Mackenzie Anderson signs on to play volleyball at Blue Mountain
McCook Community College sophomore Mackenzie Anderson (Hyannis) has signed a letter of intent to play volleyball next season at Blue Mountain College, an NAIA school in Mississippi.
Mackenzie, who was recruited as a right-side hitter out of Ogallala High School, switched positions several times during her college career, but ultimately found success at the end of the season as a middle blocker.
“I recruited her as a right-side hitter, moved her outside last year, and then moved back to right side at the start of this season,” said MCC Coach Hayley Kobza. “She is a player that you want on the court and it just wasn’t working out.”
After a heart-to-heart talk between player and coach, Anderson moved to the middle mid-season.
“She took it, and had tons of success,” Kobza said.
On the season, combining her time at multiple positions Anderson had 119 kills, 54 blocks, 14 aces and 37 digs. She was one of three MCC players named to the All-Nebraska Community College Athletic Conference team.
“Coming in as a middle half-way through the season, that’s a pretty big accomplishment,” Kobza said.
Her shifting positions also had a potential impact on schools that were recruiting but Anderson said she had developed a solid relationship with Blue Mountain College Reid Gann, who followed her progress and her position change and maintained an interest in having Mackenzie come to Mississippi.
Anderson toured the school virtually and said the more she spoke with Coach Gann the more she liked his philosophy and his approach to volleyball.
She said growing up on a ranch in Western Nebraska, going some place new and different really appealed to her and she wanted the chance to experience things she wouldn’t get to in Nebraska.
“It’s also pretty cool I’m going to a school that has a T.V. series,” she said in reference to the fictional television series “Blue Mountain State” and its football team the Mountain Goats. Her new real team, the Toppers, play in the TranSouth Athletic Conference.
Mackenzie said she knew making the transition from playing high school volleyball to college would be a big transition but she wasn’t prepared for the level of commitment needed from a physical standpoint.
“When Coach Kobza first recruited me she said there would be hard workouts, but I was not expecting Olympic training,” she said. “I was training harder than my friends who went Division I.”
But like her teammates, they saw that their hard work has paid off and now five of the six sophomores have signed on continue playing volleyball at four year schools and the sixth is contemplating offers.
“That’s why you come to McCook. If you want to go on to play at a four-year school, this is where you come to get better as an all-around player,” she said.
“For us success isn’t about making it to the national tournament it’s about getting our sophomores to the next level,” Kobza said. “That’s how I recruit players. At the end of the day if these players get to go on to a four-year institution and get to continue to play volleyball and continue with their education, that’s where we have succeed.”

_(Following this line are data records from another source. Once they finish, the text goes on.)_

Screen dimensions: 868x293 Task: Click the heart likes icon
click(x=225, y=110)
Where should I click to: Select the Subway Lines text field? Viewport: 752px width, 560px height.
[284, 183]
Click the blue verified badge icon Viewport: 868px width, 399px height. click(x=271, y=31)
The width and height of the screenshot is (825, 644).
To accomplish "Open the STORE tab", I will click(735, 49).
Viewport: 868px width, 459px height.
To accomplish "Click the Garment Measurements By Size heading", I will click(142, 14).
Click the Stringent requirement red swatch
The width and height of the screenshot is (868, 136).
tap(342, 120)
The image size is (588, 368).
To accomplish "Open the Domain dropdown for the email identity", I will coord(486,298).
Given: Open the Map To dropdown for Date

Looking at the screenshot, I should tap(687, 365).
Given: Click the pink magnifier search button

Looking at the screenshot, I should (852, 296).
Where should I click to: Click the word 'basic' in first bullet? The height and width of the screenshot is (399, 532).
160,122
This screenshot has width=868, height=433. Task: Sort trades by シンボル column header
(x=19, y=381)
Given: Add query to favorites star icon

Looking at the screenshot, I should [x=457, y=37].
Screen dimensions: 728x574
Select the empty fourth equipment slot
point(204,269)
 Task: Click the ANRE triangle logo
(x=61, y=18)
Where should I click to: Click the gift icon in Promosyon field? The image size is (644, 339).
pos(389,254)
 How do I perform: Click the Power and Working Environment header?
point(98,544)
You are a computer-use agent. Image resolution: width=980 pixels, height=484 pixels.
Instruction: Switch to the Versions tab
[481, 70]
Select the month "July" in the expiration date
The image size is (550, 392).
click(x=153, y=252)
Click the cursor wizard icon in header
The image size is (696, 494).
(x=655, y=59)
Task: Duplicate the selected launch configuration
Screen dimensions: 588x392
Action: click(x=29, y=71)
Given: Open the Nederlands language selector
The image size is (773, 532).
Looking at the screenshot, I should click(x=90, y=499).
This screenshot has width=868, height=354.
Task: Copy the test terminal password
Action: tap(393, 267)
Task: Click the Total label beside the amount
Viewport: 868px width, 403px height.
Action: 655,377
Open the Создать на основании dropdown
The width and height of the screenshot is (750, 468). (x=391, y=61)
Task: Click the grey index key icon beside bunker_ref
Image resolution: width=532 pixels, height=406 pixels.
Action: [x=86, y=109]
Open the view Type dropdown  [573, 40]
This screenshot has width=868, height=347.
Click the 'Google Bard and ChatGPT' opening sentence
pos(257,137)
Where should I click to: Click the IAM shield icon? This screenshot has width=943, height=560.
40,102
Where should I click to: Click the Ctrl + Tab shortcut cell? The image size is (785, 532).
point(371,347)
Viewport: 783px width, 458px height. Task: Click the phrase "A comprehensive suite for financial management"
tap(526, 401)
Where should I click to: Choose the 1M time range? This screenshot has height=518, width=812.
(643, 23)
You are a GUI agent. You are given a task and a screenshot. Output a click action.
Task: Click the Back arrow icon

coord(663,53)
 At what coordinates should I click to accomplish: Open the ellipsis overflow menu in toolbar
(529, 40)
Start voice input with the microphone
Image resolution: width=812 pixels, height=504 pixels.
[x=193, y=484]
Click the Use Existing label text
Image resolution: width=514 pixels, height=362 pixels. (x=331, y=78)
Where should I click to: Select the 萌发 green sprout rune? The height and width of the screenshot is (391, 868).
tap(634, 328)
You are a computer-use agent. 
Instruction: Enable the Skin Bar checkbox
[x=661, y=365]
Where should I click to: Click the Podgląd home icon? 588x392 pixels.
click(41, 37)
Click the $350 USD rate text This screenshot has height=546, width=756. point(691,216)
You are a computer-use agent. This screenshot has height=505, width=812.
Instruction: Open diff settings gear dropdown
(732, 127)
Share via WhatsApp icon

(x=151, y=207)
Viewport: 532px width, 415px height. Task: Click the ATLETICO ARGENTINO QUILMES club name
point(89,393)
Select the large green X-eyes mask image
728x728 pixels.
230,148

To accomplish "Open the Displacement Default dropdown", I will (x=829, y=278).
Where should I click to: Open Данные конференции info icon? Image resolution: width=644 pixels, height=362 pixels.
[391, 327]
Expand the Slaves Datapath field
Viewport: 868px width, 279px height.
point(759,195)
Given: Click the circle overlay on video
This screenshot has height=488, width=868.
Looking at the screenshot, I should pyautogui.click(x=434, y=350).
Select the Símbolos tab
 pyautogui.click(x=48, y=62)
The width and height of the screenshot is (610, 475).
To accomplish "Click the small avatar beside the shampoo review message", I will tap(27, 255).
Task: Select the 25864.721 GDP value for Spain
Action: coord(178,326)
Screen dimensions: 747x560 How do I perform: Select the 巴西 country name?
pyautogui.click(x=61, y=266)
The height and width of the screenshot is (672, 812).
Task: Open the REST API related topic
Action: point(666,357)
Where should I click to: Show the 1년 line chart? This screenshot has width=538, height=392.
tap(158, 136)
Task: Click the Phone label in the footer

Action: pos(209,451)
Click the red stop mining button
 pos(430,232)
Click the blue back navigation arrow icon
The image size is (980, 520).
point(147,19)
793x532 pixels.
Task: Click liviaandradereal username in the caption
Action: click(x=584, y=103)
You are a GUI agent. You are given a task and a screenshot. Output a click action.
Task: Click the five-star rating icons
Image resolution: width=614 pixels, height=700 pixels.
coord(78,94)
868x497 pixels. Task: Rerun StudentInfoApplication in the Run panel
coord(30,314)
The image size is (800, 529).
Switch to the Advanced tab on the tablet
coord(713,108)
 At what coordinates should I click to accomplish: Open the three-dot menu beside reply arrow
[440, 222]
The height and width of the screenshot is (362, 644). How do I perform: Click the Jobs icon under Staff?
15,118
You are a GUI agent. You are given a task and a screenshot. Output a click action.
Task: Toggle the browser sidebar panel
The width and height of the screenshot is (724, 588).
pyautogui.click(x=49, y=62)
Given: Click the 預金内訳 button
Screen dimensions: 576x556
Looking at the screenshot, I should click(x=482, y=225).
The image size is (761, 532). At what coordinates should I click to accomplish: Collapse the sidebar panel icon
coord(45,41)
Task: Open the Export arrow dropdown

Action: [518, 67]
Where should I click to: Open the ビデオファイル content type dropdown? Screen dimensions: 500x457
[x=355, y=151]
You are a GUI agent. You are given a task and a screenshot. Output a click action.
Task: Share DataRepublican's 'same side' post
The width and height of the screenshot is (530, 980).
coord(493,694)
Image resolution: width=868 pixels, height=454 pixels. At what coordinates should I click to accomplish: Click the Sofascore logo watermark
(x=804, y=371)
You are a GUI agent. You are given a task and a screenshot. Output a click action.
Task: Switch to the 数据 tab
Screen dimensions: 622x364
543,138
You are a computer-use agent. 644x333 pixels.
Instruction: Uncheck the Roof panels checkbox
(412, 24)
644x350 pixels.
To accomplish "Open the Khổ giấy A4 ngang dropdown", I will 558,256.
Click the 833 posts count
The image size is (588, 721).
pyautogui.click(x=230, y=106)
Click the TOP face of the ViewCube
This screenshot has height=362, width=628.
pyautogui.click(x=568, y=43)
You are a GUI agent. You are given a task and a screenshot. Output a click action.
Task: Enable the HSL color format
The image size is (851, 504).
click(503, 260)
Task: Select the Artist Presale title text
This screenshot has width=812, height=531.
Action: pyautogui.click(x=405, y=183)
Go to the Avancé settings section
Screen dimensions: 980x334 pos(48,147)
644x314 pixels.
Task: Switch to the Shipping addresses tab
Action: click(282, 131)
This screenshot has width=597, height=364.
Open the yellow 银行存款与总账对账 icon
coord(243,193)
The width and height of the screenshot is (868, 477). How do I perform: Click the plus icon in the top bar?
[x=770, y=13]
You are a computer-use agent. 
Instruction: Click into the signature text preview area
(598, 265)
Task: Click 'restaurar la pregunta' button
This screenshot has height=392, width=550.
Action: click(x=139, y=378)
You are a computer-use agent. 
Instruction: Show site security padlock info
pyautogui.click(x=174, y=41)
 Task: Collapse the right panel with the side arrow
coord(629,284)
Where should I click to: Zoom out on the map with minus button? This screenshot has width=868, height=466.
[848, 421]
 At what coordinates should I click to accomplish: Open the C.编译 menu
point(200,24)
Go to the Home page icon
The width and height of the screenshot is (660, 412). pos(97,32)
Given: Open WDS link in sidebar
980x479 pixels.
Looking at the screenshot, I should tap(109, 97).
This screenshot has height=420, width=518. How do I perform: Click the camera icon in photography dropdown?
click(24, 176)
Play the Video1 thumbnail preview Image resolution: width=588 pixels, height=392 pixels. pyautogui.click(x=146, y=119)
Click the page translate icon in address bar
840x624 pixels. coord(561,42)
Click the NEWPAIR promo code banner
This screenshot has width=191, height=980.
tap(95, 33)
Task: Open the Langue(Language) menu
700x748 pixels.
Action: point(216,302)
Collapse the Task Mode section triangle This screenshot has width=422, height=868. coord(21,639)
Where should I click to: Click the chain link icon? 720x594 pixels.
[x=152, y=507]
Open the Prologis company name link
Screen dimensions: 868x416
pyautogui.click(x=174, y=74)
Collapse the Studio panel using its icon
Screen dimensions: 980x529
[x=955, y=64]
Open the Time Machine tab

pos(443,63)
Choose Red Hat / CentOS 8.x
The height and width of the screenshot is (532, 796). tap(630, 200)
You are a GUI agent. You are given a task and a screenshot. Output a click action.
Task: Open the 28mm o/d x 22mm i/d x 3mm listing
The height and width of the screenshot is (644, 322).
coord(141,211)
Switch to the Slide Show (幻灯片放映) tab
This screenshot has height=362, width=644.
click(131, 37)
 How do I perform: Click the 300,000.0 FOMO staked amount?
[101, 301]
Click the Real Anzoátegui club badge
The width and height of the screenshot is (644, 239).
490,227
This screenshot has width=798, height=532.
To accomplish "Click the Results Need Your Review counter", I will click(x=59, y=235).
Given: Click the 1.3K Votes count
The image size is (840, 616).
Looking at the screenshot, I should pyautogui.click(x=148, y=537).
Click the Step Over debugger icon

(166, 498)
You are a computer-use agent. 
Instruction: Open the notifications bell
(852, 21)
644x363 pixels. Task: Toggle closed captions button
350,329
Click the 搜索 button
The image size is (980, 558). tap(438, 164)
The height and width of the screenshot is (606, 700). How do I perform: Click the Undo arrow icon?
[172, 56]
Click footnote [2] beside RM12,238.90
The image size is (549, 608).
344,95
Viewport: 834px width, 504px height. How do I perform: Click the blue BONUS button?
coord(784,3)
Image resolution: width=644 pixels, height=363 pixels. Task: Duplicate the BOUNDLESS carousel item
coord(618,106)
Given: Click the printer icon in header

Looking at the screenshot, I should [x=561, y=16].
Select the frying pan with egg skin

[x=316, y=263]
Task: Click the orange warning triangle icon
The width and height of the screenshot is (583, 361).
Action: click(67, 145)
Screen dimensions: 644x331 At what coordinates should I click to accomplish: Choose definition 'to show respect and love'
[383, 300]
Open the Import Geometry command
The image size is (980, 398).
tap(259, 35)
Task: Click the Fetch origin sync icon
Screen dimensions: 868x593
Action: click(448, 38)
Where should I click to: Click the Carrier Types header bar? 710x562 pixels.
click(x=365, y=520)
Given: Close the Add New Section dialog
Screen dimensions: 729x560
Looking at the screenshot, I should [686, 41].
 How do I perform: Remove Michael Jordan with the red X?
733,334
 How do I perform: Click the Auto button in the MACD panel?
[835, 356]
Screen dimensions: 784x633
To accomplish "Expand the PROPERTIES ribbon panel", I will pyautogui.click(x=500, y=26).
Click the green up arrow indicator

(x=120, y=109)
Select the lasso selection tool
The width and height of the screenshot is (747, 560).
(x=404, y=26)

Anderson said she is going to miss playing with group of girls and is sad but also happy that everyone is getting the opportunity to go on and play another three years.
She is expecting to graduate in May with her Associates Degree and will continue pursuing classes in business. This week she received notice that she received a summer internship with KNEB radio in Scottsbluff.
In addition to missing all the quality time with her teammates and coaches, she’s going to miss the community.
“I just think that it’s really cool like if we got out to Wal-Mart that people will recognize us and say ‘hey you’re on the volleyball team,’” she said.
She fondly remembers being invited to the skating rink last fall and later enjoying s’mores at a bonfire and said she loved being part of a small community.
Anderson’s two years at MCC certainly had an impact on Kobza.
“After coaching Mackenzie in the middle, I’ve kind of got a different theory on middles: You don’t need somebody that’s six foot, if you have someone who is 5-7, 5-8, and spunky and quick and has a good attitude and they want to be on the court and pound balls, put them there,” she said.